Syngropia

Scientific classification
- Domain: Eukaryota
- Kingdom: Animalia
- Phylum: Arthropoda
- Class: Insecta
- Order: Lepidoptera
- Family: Crambidae
- Subfamily: Spilomelinae
- Genus: Syngropia Hampson, 1912
- Species: S. stictica
- Binomial name: Syngropia stictica Hampson, 1912

= Syngropia =

- Authority: Hampson, 1912
- Parent authority: Hampson, 1912

Genus of moths

Syngropia is a monotypic moth genus of the family Crambidae described by George Hampson in 1912. Its one species, Syngropia stictica, described in the same article, is found in Guatemala.
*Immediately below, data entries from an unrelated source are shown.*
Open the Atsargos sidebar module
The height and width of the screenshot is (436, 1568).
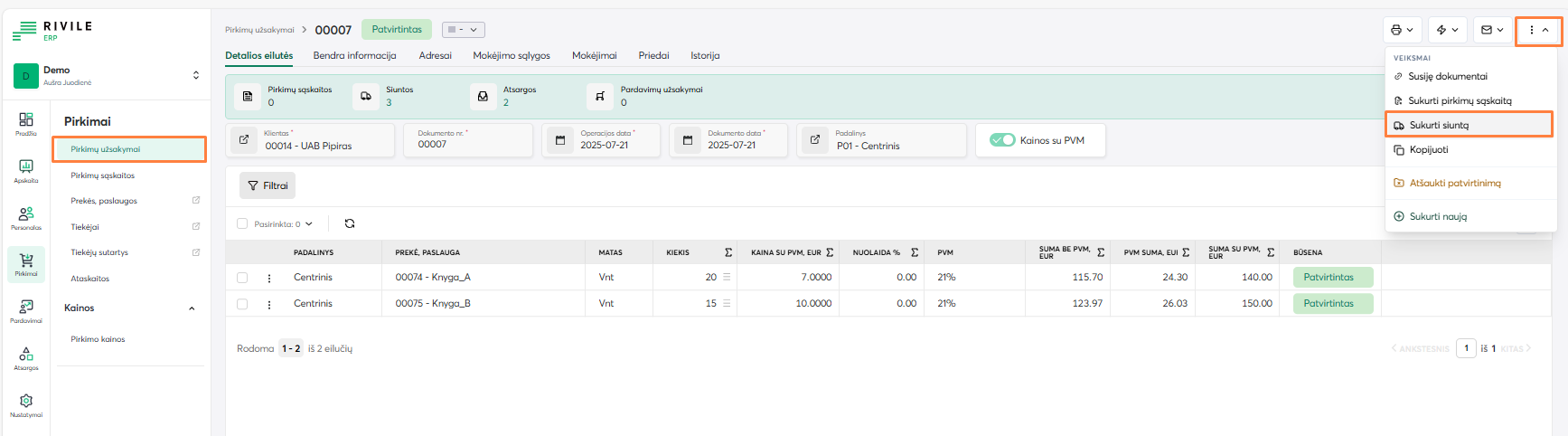click(26, 358)
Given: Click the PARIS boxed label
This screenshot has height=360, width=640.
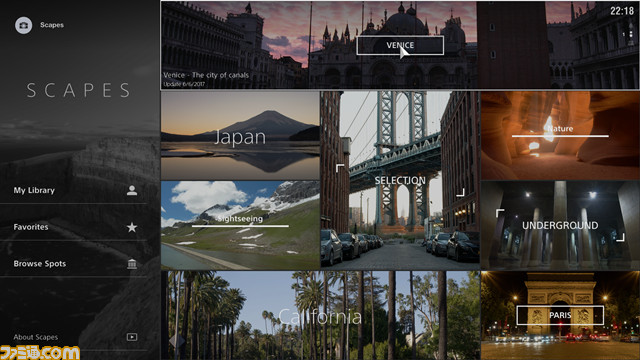Looking at the screenshot, I should 560,315.
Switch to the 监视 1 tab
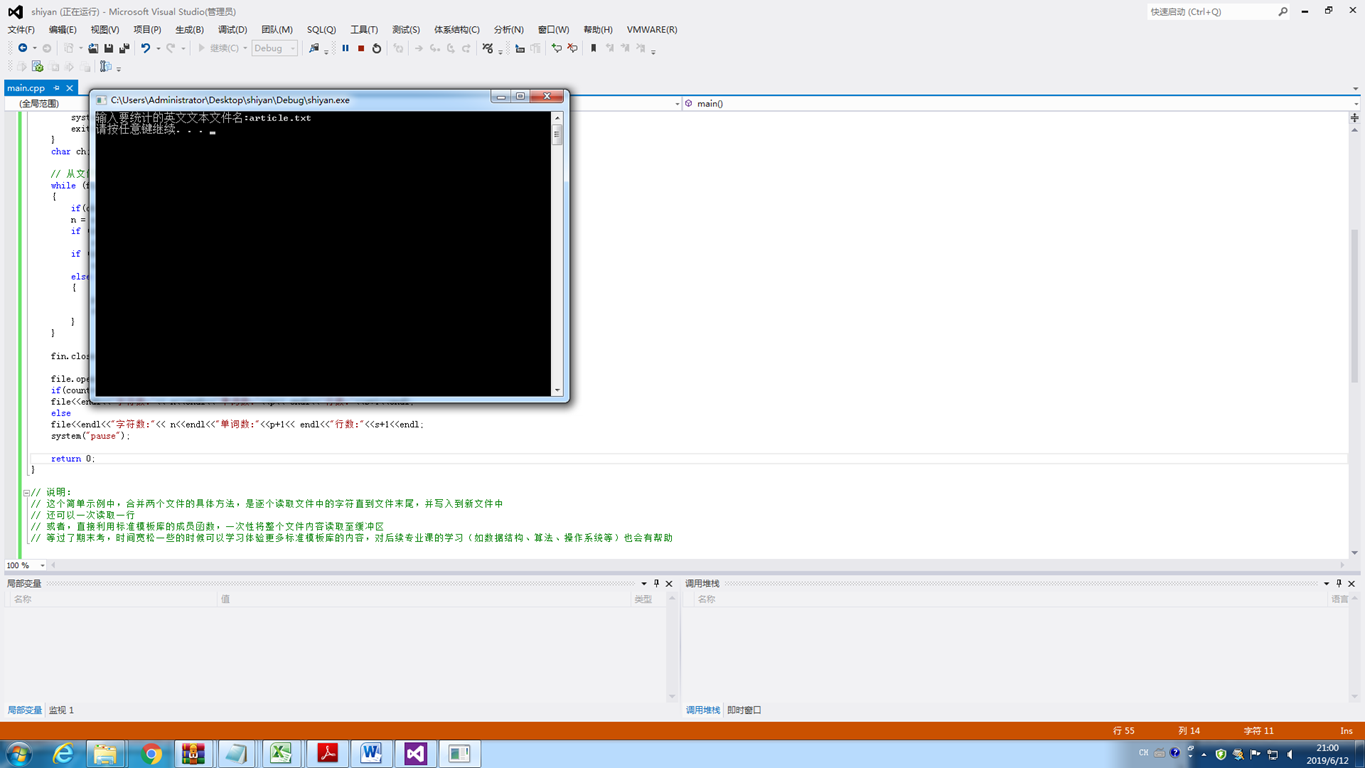Screen dimensions: 1365x768 [x=61, y=710]
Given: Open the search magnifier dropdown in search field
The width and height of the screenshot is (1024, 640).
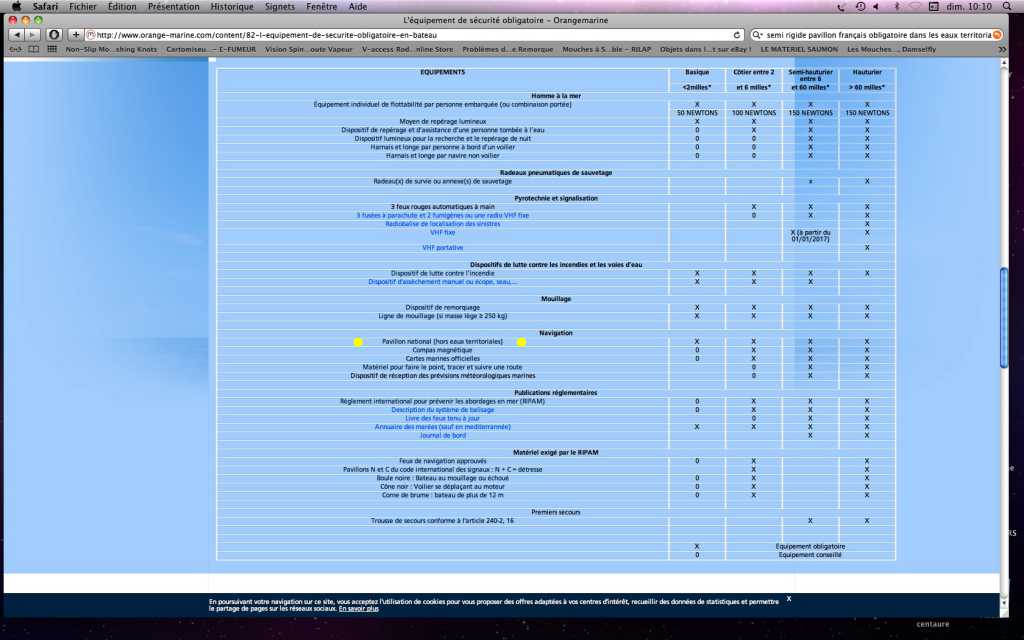Looking at the screenshot, I should (758, 34).
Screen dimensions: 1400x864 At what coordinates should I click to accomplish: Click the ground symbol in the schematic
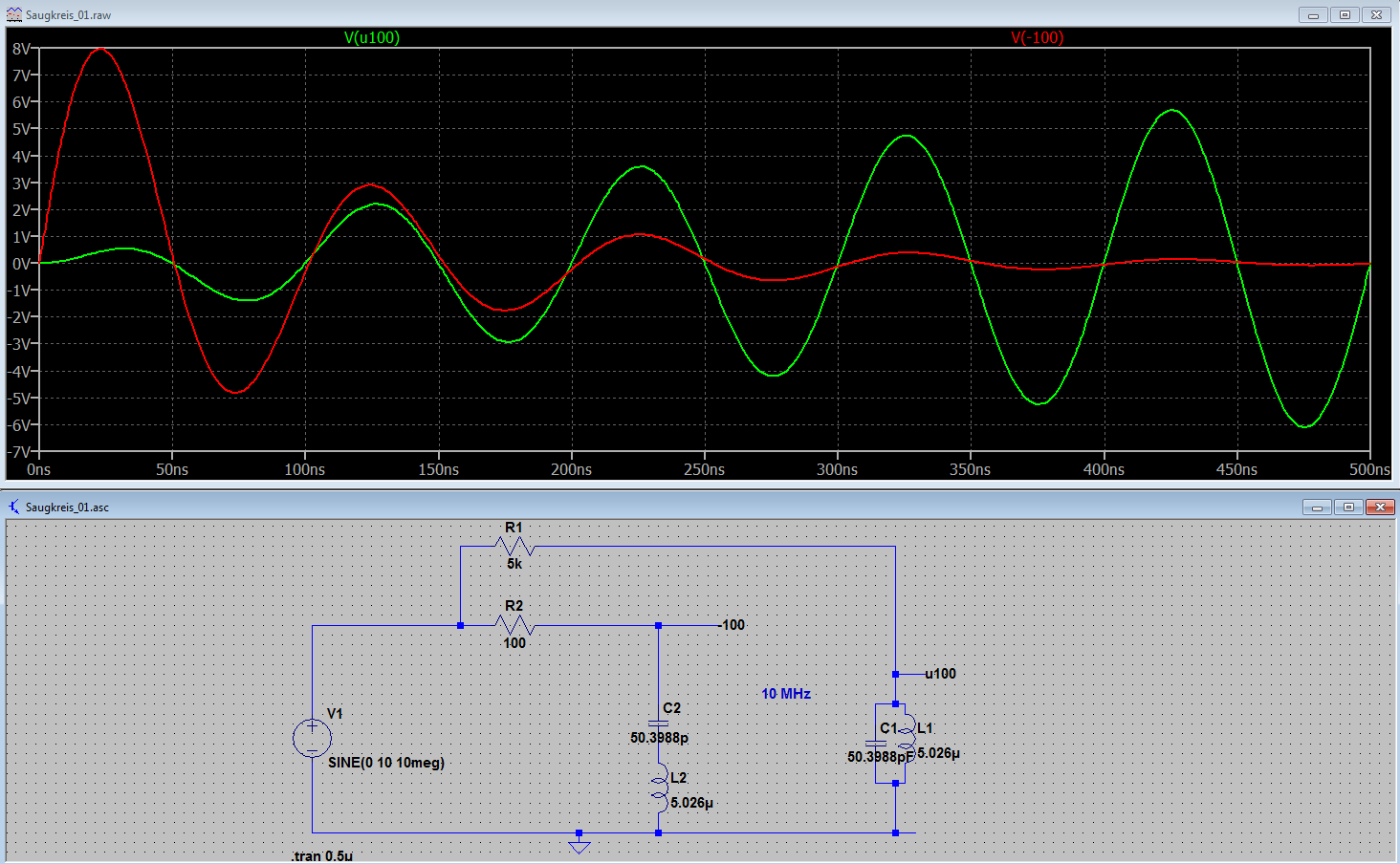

The wingspan is 22–26 mm. The forewings are yellowish white, with obliquely placed subdorsal blackish spots below the costa and above the inner margin. There is an anteraedial line from below the costa to the median nervure and a bar above the inner margin. The postmedial line is blackish, forming slight spots at veins, excurved between veins 6 and 3, then incurved. There are terminal blackish spots above veins 6 and 3. The hindwings are semihyaline yellowish white with an oblique blackish postmedial bar between veins 6 and 3 and an oblique line from vein 2 to the tornus. There are also terminal blackish spots at the apex and vein 3.